BEGIN DATA SUPPLIED

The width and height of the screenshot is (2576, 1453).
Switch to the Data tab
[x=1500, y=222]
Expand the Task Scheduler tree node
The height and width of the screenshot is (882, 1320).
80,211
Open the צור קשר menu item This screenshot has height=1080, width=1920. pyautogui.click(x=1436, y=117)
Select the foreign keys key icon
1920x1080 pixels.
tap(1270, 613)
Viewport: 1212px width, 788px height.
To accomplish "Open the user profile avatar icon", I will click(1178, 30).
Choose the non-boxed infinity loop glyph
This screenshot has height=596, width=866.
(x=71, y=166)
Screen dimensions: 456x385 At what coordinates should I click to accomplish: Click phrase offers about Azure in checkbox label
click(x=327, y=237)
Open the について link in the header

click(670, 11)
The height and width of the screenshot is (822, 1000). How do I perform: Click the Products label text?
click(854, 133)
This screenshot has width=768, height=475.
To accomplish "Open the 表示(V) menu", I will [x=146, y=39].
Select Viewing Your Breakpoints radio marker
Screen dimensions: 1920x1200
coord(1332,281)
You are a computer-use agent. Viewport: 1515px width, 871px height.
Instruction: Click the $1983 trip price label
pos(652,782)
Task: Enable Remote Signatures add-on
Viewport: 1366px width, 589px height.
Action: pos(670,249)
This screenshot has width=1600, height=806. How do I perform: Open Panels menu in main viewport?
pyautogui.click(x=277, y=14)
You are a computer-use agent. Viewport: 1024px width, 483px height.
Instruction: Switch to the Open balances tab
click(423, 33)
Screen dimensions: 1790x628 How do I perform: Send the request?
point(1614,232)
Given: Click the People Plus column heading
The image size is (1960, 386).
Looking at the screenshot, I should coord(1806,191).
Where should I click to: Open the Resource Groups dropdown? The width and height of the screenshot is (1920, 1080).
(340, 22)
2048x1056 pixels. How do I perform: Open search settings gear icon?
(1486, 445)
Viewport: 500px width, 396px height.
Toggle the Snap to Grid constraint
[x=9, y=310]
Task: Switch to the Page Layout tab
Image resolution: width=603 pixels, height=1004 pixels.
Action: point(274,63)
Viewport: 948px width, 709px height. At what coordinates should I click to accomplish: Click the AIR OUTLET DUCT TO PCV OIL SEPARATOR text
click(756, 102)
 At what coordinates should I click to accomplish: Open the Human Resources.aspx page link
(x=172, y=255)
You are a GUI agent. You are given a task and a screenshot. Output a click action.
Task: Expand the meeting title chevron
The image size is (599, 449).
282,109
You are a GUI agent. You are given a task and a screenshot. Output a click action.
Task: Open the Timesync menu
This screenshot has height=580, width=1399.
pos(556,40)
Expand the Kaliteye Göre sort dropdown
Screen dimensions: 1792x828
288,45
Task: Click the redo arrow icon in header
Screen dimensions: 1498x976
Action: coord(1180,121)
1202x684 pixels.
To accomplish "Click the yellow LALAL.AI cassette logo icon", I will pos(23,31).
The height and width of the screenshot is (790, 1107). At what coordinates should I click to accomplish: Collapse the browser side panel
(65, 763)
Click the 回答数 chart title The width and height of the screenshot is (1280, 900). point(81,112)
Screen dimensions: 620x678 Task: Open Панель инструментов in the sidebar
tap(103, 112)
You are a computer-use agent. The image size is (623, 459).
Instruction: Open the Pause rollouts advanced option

END DATA SUPPLIED

_DIRECTIONS_
Extract each line from the entries above that contains the string "link", matching case exactly.

_SOLUTION TO THE PROBLEM_
Open the について link in the header
 At what coordinates should I click to accomplish: Open the Human Resources.aspx page link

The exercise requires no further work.